Abnormal mineral homeostasis linked to CVD risk in hypoparathyroidism patients
USA: A recent study published in The American Journal of Cardiology has suggested an association between abnormal mineral homeostasis and the risk of developing cardiovascular (CV) events in patients with chronic hyperparathyroidism. The findings indicate that better biochemical control could lower the risk of CV events in patients with hyperparathyroidism.
The study showed that adult patients with chronic hypoparathyroidism are likelier to have a CV event if they had a higher percentage of albumin-corrected serum calcium measurements outside the 2.00 to 2.25 mmol/L or any serum phosphate and any calcium-phosphate product measurements over the normal population range.
The cause of chronic hypoparathyroidism is insufficient production of the parathyroid hormone, an essential regulator of serum phosphate and calcium. Active vitamin D and oral calcium supplements are the traditional therapy strategies for these patients. However, it does not impact other physiologic functions of the parathyroid hormone.

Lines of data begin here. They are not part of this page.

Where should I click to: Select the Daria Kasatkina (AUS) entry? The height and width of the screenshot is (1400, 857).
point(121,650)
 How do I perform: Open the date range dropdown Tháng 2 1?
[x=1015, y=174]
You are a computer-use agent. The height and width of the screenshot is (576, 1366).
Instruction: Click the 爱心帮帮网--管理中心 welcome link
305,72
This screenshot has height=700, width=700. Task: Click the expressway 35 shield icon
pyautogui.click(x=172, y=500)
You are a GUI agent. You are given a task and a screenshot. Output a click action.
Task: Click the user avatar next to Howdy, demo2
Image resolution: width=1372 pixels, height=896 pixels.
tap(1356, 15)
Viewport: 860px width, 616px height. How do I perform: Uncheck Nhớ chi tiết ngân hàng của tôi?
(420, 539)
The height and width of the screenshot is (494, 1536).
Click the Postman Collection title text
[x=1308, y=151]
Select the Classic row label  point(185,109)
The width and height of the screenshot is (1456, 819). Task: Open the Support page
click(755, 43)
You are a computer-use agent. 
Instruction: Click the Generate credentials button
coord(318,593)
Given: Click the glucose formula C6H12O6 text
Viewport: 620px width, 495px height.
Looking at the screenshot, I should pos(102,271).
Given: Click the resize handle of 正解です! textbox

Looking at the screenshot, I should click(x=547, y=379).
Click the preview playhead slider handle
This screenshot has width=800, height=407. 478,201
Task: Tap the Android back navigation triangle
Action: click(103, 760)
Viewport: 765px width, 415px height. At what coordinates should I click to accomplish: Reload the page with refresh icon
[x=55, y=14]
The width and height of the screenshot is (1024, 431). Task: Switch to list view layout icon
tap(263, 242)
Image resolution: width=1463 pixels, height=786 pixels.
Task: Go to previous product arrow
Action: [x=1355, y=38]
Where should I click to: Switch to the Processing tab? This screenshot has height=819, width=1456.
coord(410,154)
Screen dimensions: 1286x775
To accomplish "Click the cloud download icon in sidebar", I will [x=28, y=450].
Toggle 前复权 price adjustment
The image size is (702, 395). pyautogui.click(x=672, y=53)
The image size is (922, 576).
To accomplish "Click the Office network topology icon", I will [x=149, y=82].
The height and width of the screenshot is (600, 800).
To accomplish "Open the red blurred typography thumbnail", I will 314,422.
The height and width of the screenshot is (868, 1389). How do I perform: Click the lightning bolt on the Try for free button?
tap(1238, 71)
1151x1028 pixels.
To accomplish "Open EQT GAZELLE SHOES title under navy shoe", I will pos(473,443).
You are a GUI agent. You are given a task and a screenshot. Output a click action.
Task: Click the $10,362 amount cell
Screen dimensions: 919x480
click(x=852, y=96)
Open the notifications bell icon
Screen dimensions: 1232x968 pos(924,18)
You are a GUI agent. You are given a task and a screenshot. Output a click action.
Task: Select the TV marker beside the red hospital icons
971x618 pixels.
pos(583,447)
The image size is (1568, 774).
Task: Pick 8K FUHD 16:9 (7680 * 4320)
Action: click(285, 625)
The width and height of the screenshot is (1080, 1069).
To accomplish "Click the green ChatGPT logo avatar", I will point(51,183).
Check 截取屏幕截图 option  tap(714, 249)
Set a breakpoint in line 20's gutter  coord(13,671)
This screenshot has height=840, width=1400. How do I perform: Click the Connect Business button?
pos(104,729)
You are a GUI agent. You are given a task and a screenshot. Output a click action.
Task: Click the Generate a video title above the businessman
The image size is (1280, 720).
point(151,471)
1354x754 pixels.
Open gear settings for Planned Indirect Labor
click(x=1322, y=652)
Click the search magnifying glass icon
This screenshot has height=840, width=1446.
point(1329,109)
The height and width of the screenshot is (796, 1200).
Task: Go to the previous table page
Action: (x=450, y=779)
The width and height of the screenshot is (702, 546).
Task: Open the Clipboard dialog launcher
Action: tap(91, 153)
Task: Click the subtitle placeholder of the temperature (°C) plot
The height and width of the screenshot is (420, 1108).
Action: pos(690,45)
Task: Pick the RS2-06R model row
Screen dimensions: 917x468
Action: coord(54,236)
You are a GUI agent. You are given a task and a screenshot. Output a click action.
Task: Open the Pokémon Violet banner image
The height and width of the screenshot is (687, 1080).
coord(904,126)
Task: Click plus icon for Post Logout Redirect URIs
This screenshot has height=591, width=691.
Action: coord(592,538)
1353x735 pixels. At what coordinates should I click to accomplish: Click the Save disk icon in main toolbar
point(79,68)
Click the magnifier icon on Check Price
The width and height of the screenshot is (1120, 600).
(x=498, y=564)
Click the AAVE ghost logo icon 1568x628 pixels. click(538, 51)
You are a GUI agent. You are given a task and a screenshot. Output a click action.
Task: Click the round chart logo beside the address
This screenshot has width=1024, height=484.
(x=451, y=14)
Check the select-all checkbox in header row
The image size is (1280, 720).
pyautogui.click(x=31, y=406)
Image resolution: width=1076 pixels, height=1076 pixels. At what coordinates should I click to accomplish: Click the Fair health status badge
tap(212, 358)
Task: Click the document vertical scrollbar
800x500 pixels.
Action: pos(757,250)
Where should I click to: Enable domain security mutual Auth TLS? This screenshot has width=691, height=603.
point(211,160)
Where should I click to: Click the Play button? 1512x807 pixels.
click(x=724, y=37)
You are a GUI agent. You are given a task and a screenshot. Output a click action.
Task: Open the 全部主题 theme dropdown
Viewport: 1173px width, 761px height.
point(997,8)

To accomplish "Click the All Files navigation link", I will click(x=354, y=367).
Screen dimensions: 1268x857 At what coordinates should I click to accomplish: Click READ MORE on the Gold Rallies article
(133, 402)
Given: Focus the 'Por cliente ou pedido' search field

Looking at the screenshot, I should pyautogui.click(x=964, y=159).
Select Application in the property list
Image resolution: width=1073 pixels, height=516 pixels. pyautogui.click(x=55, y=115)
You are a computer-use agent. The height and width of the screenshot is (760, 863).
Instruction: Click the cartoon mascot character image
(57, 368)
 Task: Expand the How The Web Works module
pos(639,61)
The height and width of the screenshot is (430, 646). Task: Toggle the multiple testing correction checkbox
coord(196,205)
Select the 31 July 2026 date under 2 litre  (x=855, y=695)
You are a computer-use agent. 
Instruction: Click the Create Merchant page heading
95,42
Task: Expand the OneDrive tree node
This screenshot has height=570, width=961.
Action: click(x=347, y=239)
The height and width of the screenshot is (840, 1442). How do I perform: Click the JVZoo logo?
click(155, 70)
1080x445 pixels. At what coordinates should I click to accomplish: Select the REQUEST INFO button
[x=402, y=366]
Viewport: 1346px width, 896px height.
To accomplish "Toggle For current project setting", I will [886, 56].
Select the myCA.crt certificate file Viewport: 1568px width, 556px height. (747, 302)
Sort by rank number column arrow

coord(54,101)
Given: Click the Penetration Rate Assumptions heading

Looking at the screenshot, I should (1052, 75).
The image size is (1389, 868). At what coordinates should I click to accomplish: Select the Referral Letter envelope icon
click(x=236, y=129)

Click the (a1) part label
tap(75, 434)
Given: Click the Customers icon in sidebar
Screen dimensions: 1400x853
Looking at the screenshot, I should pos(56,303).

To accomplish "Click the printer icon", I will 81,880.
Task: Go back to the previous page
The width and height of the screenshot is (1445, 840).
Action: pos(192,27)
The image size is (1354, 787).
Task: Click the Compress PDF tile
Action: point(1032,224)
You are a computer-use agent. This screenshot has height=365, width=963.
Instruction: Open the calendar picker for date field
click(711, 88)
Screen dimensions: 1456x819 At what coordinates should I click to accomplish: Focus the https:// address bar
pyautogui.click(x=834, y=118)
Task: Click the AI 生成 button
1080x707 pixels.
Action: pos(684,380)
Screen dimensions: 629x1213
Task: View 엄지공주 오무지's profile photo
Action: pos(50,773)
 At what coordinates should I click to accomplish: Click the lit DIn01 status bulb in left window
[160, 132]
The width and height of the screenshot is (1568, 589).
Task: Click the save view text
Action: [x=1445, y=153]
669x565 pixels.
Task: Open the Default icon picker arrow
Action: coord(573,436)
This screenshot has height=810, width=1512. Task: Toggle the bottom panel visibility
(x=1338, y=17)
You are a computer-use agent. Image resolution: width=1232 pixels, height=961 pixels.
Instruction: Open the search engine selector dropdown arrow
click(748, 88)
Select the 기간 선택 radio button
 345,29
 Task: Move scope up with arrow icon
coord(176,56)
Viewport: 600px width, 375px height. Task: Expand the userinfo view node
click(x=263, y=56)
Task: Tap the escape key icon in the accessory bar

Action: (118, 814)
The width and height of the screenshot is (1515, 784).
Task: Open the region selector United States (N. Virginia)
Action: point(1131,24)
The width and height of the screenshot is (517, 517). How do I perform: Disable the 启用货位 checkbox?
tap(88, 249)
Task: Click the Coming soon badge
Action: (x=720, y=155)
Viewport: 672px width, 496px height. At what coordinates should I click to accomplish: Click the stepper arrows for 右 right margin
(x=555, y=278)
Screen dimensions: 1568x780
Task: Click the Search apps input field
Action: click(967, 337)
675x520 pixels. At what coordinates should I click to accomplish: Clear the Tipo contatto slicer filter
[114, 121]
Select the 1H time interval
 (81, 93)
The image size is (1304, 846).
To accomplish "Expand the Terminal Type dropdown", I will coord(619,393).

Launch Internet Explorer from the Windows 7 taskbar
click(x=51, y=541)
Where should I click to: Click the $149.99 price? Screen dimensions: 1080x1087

The pathophysiological basis for the increased risk of CVD (cardiovascular disease) in patients with chronic hypoparathyroidism is poorly understood. Therefore, Sanjiv Kaul, Knight Cardiovascular Institute, Oregon Health & Science University, Portland, Oregon, and colleagues aimed to evaluate the association between levels of serum phosphate, albumin-corrected serum calcium, and calcium-phosphate product with the odds of developing CV (cardiovascular events) in patients with chronic hypoparathyroidism with ≥1 calcitriol prescription.